Biking around Albany on a summer afternoon and looking around, it’s hard to avoid the conclusion I mentioned in the video: Even though the town is getting bigger all the time and sometimes traffic is a pain, it’s still a nice place to live. (hh)

9 responses to “Biking around our nice place to live”

  1. Richard Vannice says:

    Nice piece Hasso. Stop and Smell the Roses. To often we move about and never see the more attractive things that our surroundings offer. Several years ago a gentleman from Canada told me that he and his family hand spent nearly two weeks traveling from one end of Oregon to the other on 101. My first thought was, why so long? His response was that we tend to travel to the same places in our home state (Provence) and miss the “minor” sights. After our family talked about what he had said we all came up with, ” remember (sign along the roadway)? How many times have we gone past there and never stopped? There’s a lot to see right here in Oregon but we still travel far and wide to see the sights.

  2. MargaretDon Dotter says:

    Always enjoy your posts as a person that was born and raised in Albany. It’s great to see how things are now and remember how they used to be thank you

  3. Kevin says:

    Working on a boat ramp during peak season sounds foolish, but the ODF&W in water work window is from June to October on this part of the river.

  4. chris j says:

    Albany is a good place to be from or to visit. Just don’t peek into the nooks and crannies!

  5. RICH KELLUM says:

    “But to close the Buena Vista landing during the height of the boating season seems shortsighted, no?” Many times things are done for the ease of the repair not the ease of use of the thing being fixed. Rules are passed to make it easy on staff instead of fair to the public.

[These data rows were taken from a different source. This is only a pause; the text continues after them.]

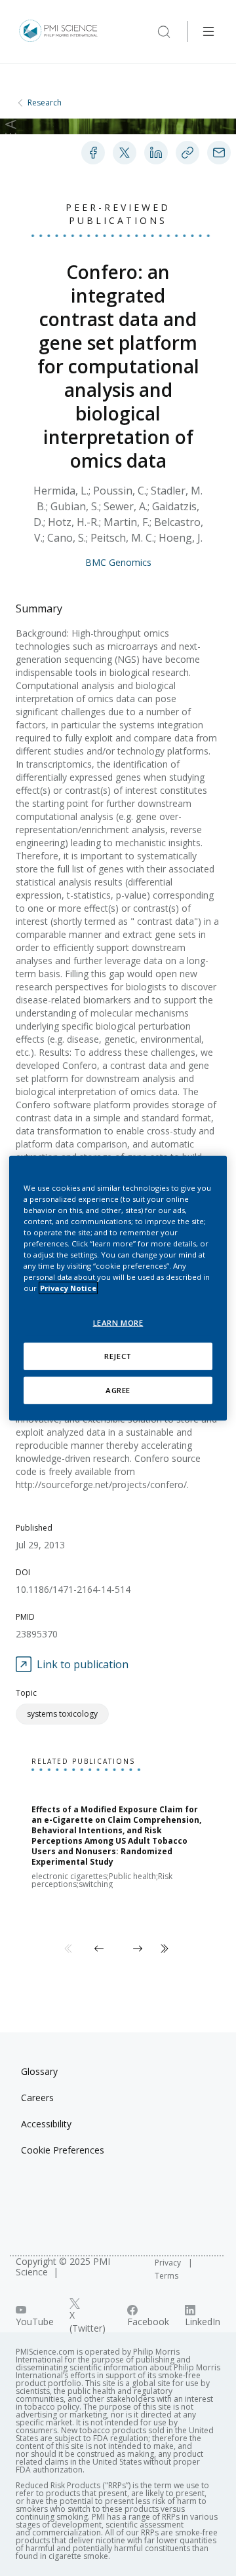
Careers (37, 2097)
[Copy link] (187, 152)
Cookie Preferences (62, 2150)
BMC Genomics (118, 562)
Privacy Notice (68, 1288)
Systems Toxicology (62, 1713)
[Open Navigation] (208, 31)
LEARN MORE (118, 1323)
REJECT (117, 1356)
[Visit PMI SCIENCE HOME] (58, 31)
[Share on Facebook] (93, 152)
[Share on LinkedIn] (156, 152)
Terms (166, 2275)
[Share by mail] (219, 152)
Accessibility (46, 2124)
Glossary (39, 2071)
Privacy (169, 2262)
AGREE (118, 1390)
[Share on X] (124, 152)
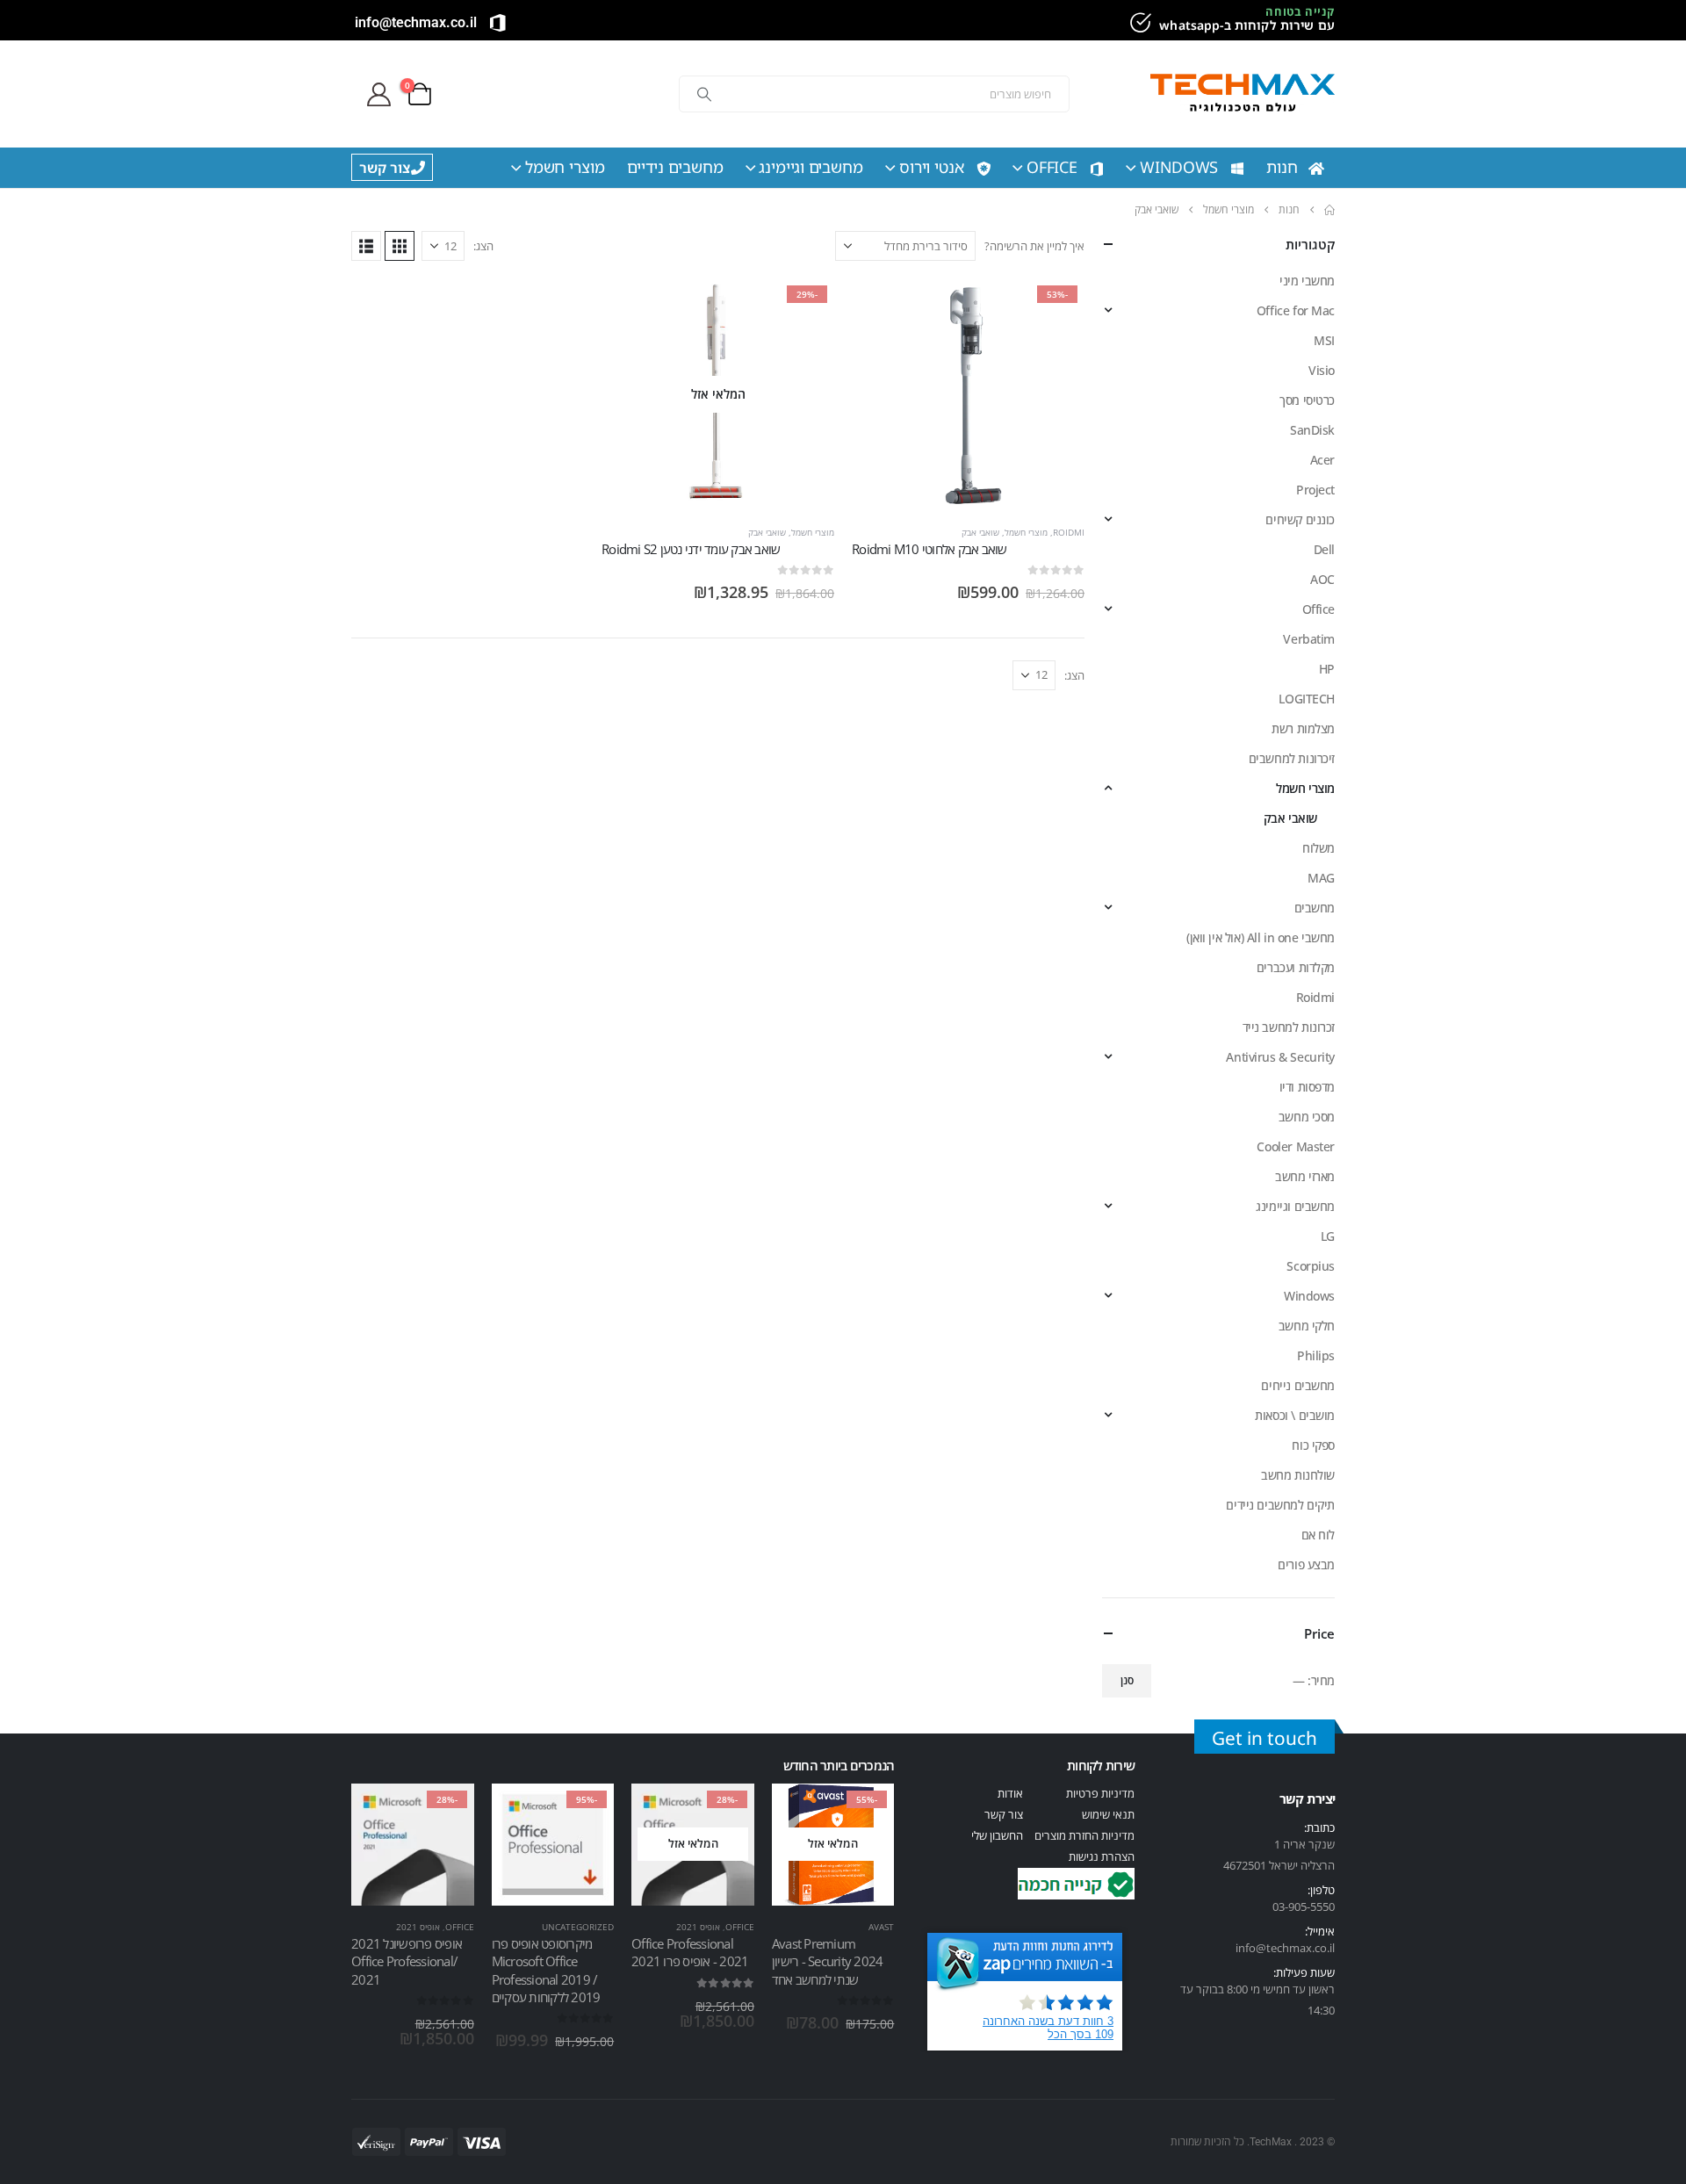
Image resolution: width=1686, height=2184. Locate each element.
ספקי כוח (1313, 1445)
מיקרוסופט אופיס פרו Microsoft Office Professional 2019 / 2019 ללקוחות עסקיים (546, 1970)
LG (1328, 1236)
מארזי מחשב (1305, 1176)
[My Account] (378, 94)
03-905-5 (1294, 1906)
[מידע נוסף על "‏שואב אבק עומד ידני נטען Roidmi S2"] (805, 307)
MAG (1321, 877)
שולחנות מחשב (1298, 1475)
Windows (1179, 166)
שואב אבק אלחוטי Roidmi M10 (929, 549)
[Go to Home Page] (1329, 209)
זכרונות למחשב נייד (1289, 1027)
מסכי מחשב (1307, 1116)
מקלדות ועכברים (1296, 967)
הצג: (483, 246)
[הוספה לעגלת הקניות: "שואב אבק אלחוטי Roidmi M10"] (1055, 307)
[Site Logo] (1242, 94)
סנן (1127, 1680)
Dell (1324, 549)
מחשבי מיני (1307, 280)
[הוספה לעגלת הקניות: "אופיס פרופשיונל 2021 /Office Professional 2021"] (445, 1812)
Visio (1321, 370)
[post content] (968, 394)
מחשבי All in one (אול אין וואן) (1260, 937)
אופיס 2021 (698, 1927)
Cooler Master (1296, 1146)
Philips (1316, 1355)
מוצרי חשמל (565, 166)
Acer (1322, 459)
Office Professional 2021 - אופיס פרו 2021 (689, 1952)
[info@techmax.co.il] (498, 23)
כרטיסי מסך (1307, 400)
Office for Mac (1296, 310)
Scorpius (1310, 1266)
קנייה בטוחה (1300, 11)
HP (1327, 668)
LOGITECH (1307, 698)
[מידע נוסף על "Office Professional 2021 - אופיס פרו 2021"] (725, 1812)
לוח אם (1318, 1534)
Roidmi (1068, 532)
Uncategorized (578, 1927)
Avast (881, 1927)
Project (1315, 489)
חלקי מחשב (1307, 1325)
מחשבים (1314, 907)
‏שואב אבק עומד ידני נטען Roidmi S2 (691, 549)
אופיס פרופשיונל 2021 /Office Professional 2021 (406, 1961)
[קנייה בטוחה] (1138, 22)
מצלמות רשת (1303, 728)
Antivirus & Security (1280, 1057)
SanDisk (1312, 430)
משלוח (1318, 848)
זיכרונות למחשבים (1292, 758)
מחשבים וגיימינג (811, 166)
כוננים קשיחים (1300, 519)
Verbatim (1309, 639)
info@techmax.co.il (416, 22)
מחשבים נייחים (1298, 1385)
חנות (1282, 166)
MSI (1324, 340)
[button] (399, 246)
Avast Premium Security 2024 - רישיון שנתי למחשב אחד (827, 1961)
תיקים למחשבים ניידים (1280, 1504)
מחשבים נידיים (675, 166)
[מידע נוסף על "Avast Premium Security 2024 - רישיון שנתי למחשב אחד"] (865, 1812)
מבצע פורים (1306, 1564)
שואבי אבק (980, 532)
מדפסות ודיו (1307, 1086)
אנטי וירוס (931, 166)
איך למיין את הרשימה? (1034, 246)
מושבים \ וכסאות (1295, 1415)
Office (1052, 166)
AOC (1322, 579)
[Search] (704, 94)
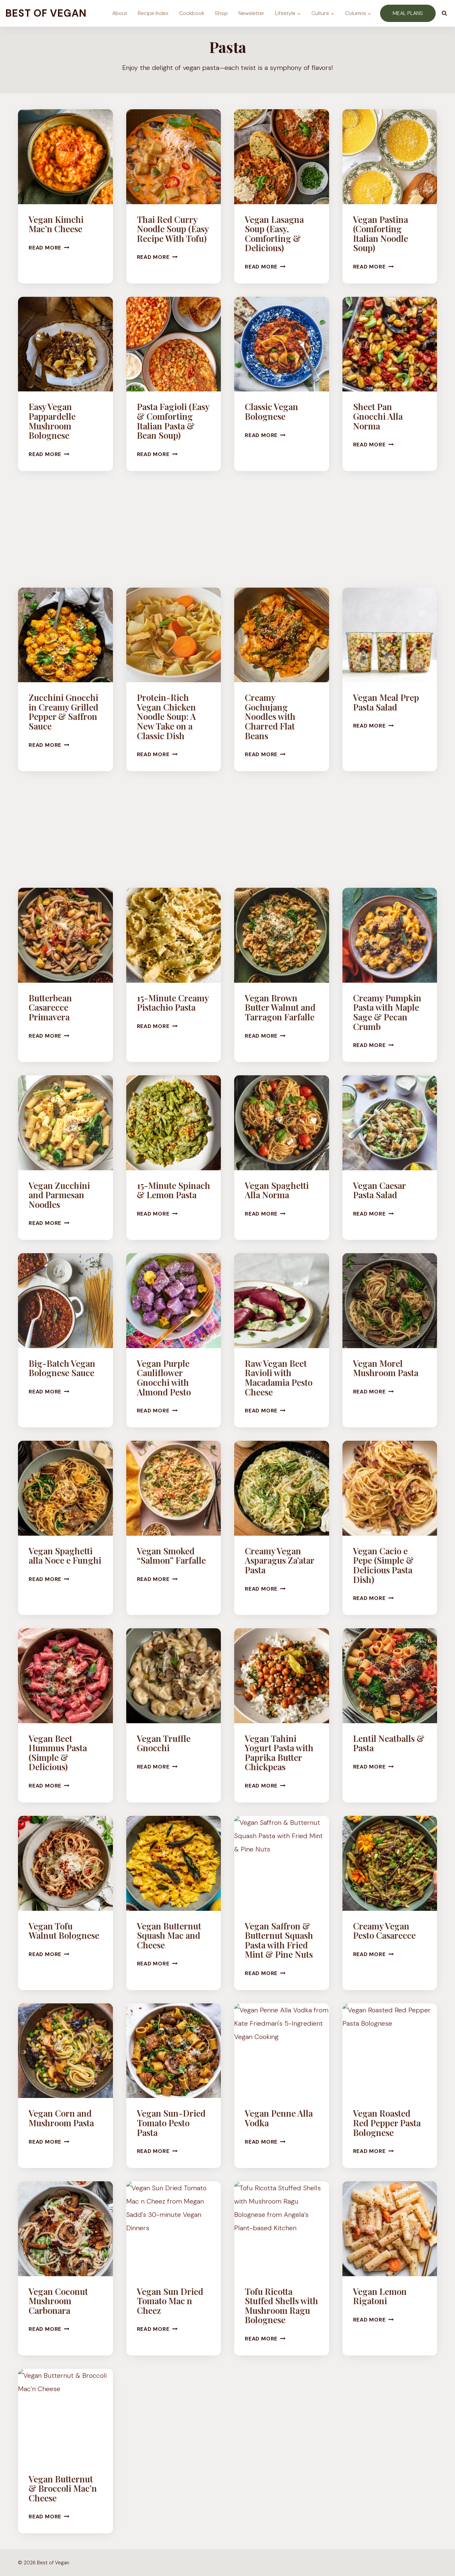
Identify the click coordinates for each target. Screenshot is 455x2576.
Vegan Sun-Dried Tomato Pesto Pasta (171, 2122)
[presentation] (65, 156)
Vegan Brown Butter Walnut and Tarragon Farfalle (280, 1007)
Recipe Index (153, 13)
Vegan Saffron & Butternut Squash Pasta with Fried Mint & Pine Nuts (279, 1940)
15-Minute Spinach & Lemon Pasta (173, 1190)
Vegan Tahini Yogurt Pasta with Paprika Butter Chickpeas (279, 1753)
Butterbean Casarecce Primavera (50, 1007)
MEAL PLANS (408, 13)
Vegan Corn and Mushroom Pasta (61, 2118)
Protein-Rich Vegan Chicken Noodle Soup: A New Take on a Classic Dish (166, 716)
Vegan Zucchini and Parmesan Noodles (59, 1195)
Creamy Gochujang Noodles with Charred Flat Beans (270, 716)
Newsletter (251, 13)
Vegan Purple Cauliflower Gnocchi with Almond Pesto (164, 1377)
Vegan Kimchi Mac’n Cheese (56, 224)
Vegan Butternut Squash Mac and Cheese (169, 1935)
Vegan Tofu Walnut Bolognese (64, 1930)
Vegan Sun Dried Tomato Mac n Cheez (170, 2301)
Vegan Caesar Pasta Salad (379, 1190)
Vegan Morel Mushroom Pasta (385, 1368)
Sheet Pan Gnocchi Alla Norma (378, 416)
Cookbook (191, 13)
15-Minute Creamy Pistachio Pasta (173, 1002)
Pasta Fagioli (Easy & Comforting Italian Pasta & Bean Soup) (173, 421)
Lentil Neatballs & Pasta (388, 1743)
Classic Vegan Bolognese (271, 411)
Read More (49, 247)
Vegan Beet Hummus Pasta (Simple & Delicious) (58, 1753)
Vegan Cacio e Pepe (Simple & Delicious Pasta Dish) (383, 1565)
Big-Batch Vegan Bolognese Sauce (62, 1368)
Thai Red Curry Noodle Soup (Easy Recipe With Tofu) (173, 229)
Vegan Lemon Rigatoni (380, 2296)
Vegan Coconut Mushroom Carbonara (58, 2301)
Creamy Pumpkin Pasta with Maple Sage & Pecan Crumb (387, 1012)
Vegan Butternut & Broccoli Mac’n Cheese (63, 2488)
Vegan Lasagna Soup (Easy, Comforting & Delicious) (274, 234)
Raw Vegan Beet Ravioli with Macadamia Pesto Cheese (278, 1377)
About (119, 13)
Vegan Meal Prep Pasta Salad (386, 702)
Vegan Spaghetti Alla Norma (277, 1190)
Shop (221, 13)
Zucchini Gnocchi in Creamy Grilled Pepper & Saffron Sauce (63, 712)
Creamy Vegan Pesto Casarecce (384, 1930)
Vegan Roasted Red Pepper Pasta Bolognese (387, 2122)
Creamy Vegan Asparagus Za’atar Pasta (279, 1560)
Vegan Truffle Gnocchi (164, 1743)
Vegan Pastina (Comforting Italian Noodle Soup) (380, 234)
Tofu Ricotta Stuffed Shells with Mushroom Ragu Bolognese (281, 2306)
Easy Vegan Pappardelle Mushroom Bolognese (52, 421)
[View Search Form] (444, 13)
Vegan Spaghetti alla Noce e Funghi (65, 1555)
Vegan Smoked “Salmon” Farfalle (171, 1555)
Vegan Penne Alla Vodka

    • Ray Kopczynski says:

      “Many times things are done for the ease of the repair…”
      And that is as it should be – since that means quicker, more efficient, and more cost effective repair[s] IMO…

  6. Bill Kapaun says:

    The sign says “NO BOATING ACCESS”. That would infer a low, slow water condition would likely be more efficient and safer for the work being done. My guess.

  7. CB says:

    We have a student staying with us from France. This morning we rode our bicycles (7 of us) from the South Albany area to downtown mainly on the Perwinkle path (avoiding the back of Lowe’s). It was a lovely ride. It is so nice to live in a relatively flat area!

  8. Lundy says:

    Hasso, you may recall that some years back David Patton and I did a series for the Democrat-Herald that we called “Getaways.” The premise was, if you only had half a day, what were some fun places around Albany that you and your family could visit. We picked a half-dozen or so of them, went to them, took pix and did stories that we ran over the course of several weeks. It was a fun project and a reminder of recreation- and activity-rich the mid-valley is.